## WORK TO COMPLETE
The expected output is the data below, character for character, without its pictures.

*** INPUT RECORDS Section Begins ***

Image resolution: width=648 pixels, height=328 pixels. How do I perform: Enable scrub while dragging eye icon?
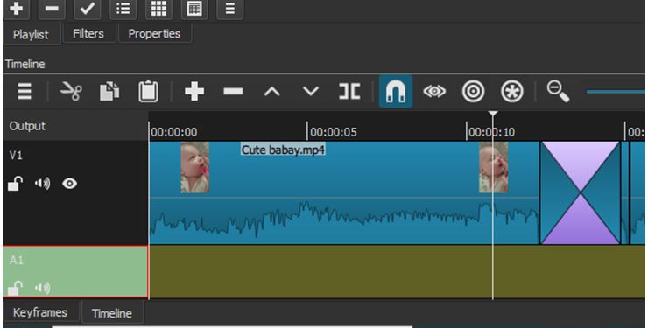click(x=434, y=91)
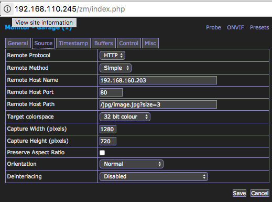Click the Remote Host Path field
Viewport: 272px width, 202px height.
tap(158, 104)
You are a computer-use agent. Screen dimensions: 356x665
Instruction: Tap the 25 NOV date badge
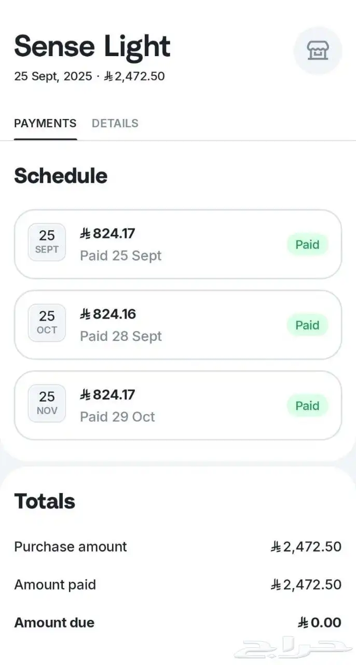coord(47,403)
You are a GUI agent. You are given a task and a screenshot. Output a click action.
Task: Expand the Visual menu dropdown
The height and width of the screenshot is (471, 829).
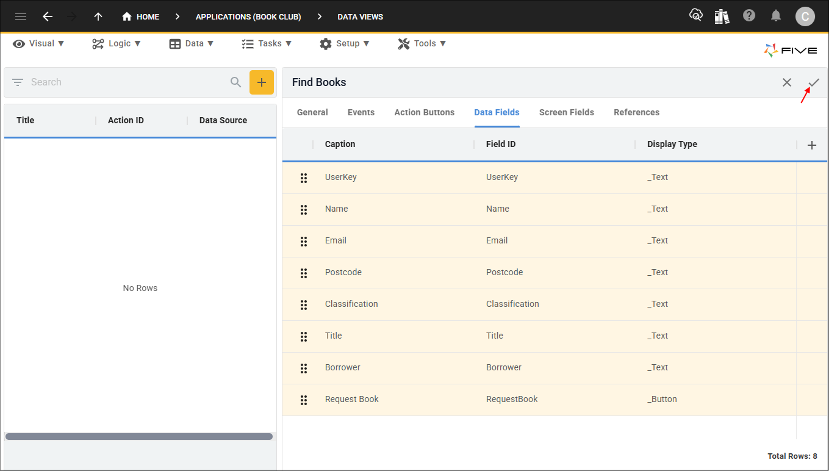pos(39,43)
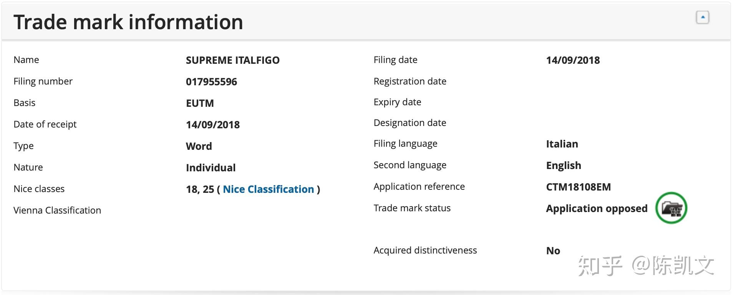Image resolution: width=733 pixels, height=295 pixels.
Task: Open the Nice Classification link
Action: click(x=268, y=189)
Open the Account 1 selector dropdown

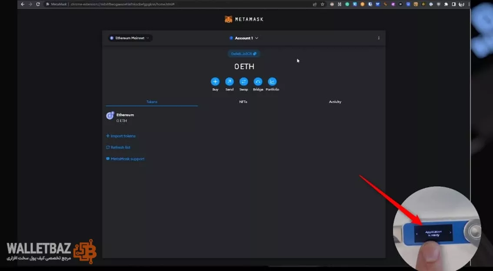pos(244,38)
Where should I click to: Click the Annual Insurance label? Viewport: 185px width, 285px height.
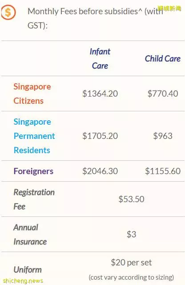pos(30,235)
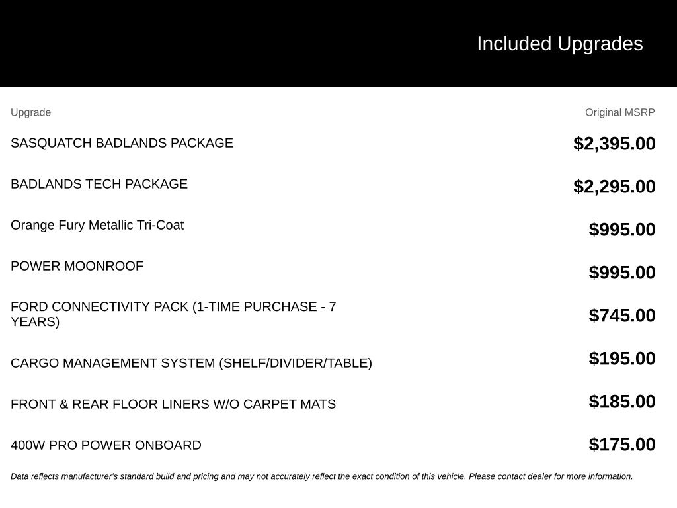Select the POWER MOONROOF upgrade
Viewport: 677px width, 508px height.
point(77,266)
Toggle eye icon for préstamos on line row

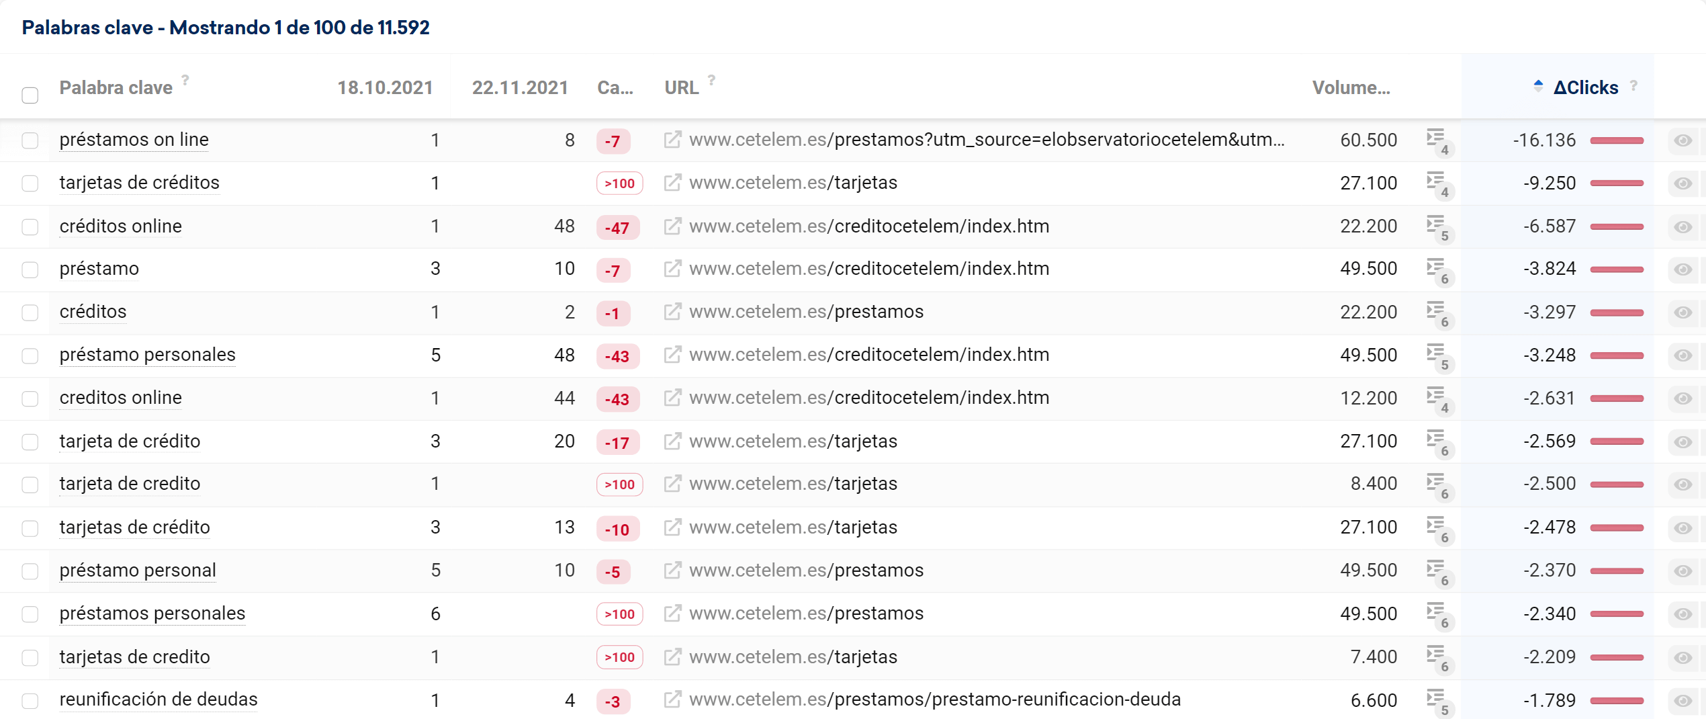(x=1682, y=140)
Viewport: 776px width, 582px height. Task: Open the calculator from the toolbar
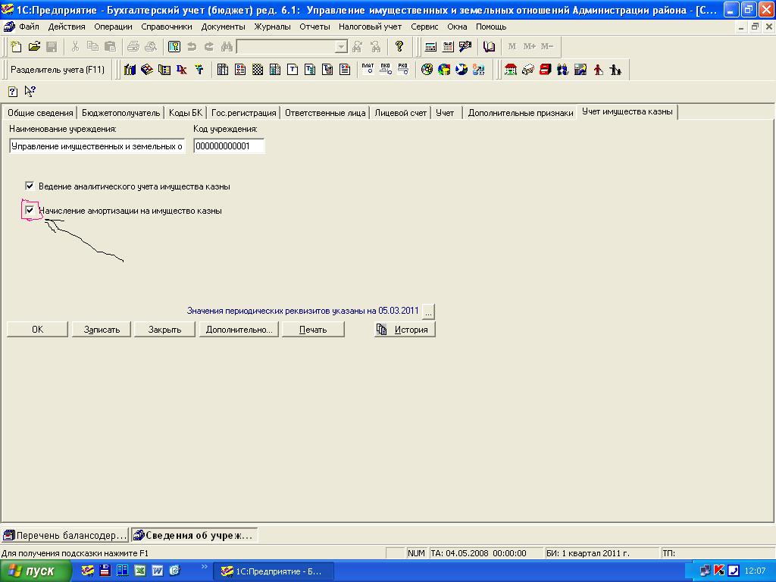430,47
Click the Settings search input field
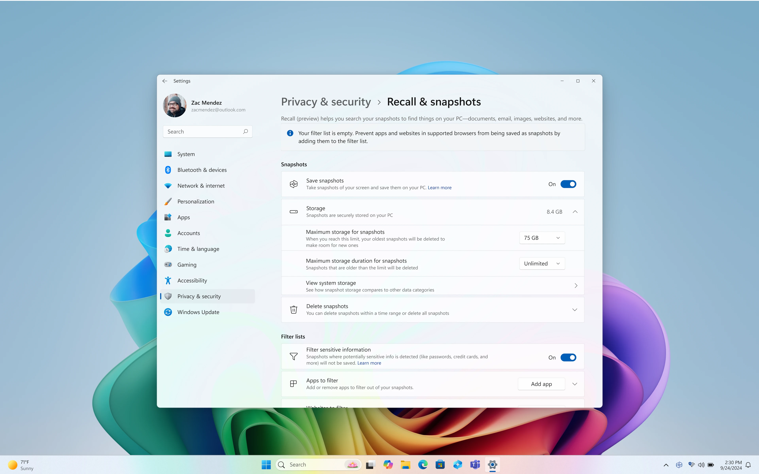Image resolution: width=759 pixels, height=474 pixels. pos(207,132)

*** INPUT RECORDS Section Ends ***

## EXERCISE RESPONSE
Image resolution: width=648 pixels, height=328 pixels. How do I perform: Enable scrub while dragging eye icon?
click(x=434, y=91)
Click the Remote Host Path field
Viewport: 272px width, 202px height.
tap(158, 104)
You are a computer-use agent. Screen dimensions: 356x665
Instruction: Tap the 25 NOV date badge
coord(47,403)
You are a GUI agent. You are given a task and a screenshot. Output a click action.
Task: Expand the Visual menu dropdown
The height and width of the screenshot is (471, 829).
pos(39,43)
Image resolution: width=733 pixels, height=295 pixels.
Task: Open the Nice Classification link
Action: click(x=268, y=189)
Open the Account 1 selector dropdown

pos(244,38)
Where should I click to: Click the Annual Insurance label? Viewport: 185px width, 285px height.
pos(30,235)
Select the POWER MOONROOF upgrade
Viewport: 677px width, 508px height.
point(77,266)
Toggle eye icon for préstamos on line row

(x=1682, y=140)
Viewport: 776px width, 582px height. Task: Open the calculator from the toolbar
430,47
Click the Settings search input field
Image resolution: width=759 pixels, height=474 pixels. pos(207,132)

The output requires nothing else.